Homem morto na Lapinha já tinha se passado por policial para prática de extorsão


A polícia civil identificou o corpo do homem que foi morto a tiros na noite de terça-feira (26), no Largo da Lapinha, em Salvador, dentro de um Fiat, do modelo Punto, de cor preta. A vítima é Genivaldo Guedes Souza, de 45 anos, conhecido como ‘Tatu’. Genivaldo chegou a ser socorrido por policiais da 37ª Companhia Independente da Polícia Militar, para o Hospital Ernesto Simões Filho, no Pau Miúdo, onde não resistiu aos ferimentos.

A autoria e a motivação do crime ainda são ignoradas. O Departamento de Homicídios e Proteção a Pessoa (DHPP) investiga o caso. Há informação ainda não confirmada de que a vítima baleada no tórax e na cabeça trabalhava como segurança.

Extorsão
Em 22 de novembro de 2010, Genivaldo foi preso na avenida Bonocô, perto da Baixa do Tubo, acusado de se passar por policial. Ele foi detido por investigadores da Delegacia de Repressão a Furtos e Roubos (DRFR). O falso policial foi preso dentro de uma Ranger de placa JNS-8581, onde estava com uma maleta com dezenas de cartões de crédito e documentos pessoais de terceiros.

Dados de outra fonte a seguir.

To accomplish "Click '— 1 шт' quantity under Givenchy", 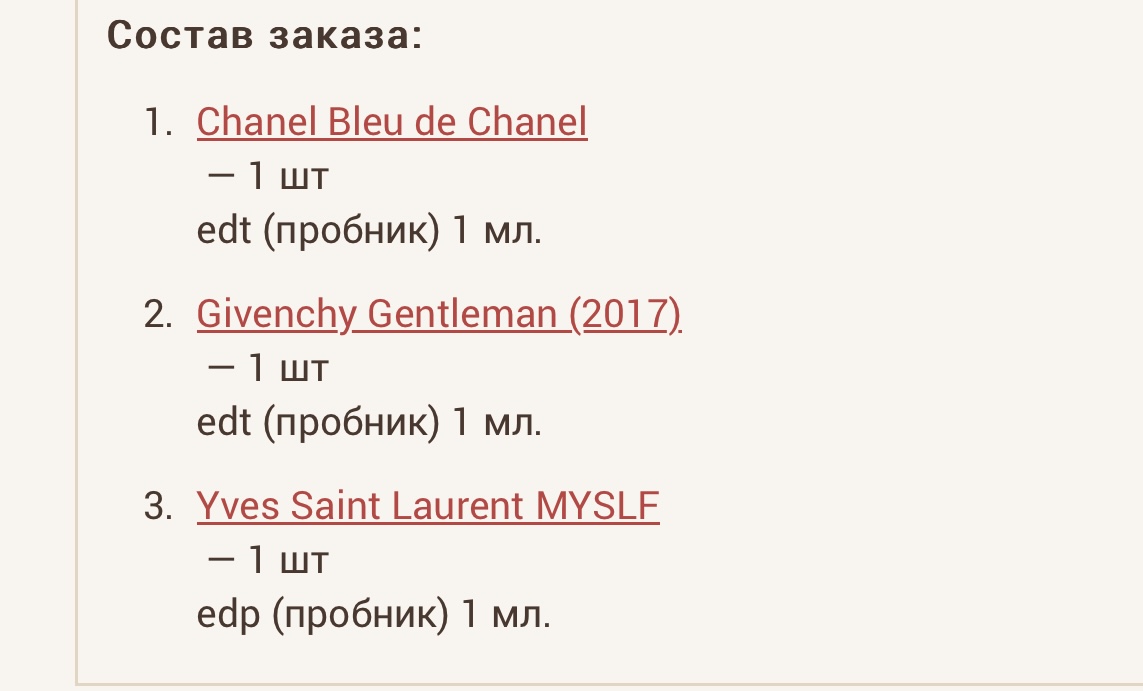I will (268, 370).
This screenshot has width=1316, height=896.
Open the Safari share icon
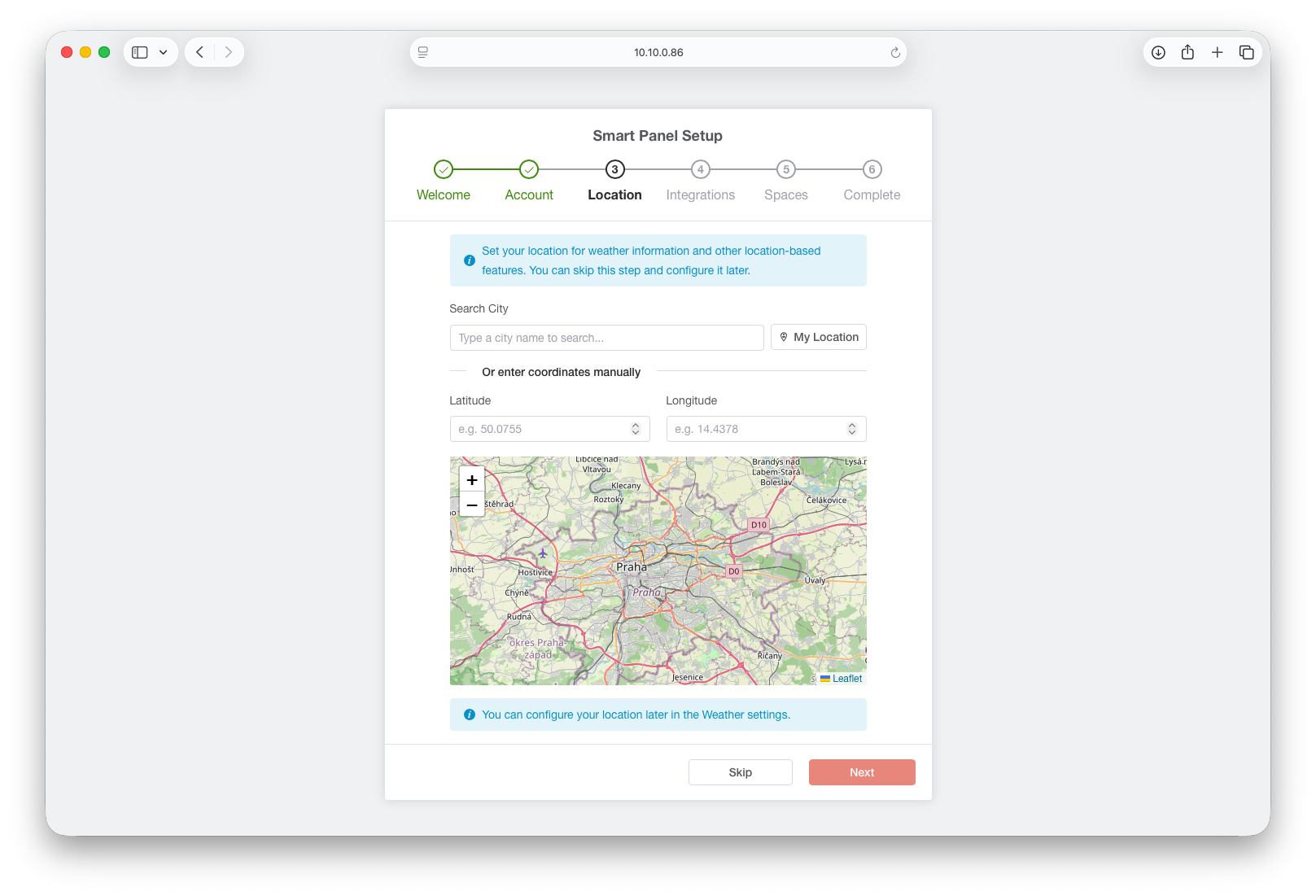coord(1187,52)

Genivaldo abordava as vítimas dizendo ser policial da DRFR e dizia que a vítima precisava prestar depoimento a respeito de um susposto crime. Nervosas, as vítimas aceitavam acompanhá-lo, supostamente para a delegacia, e eram levadas para um local onde o golpista exigia dinheiro para liberá-las. O golpe foi percebido quando começaram a chegar à delegacia pessoas dizendo que familiares tinham sido extorquidas por policiais daquela unidade.

O delegado investigou e constatou que não se tratava de ninguém de sua equipe, passando a procurar o golpista. Foi então que uma vítima foi ao local e contou que viu o falso policial rondando seu prédio em uma Ranger. Assim, Genivaldo foi preso em flagrante. Ele já responde a cinco inquéritos policiais.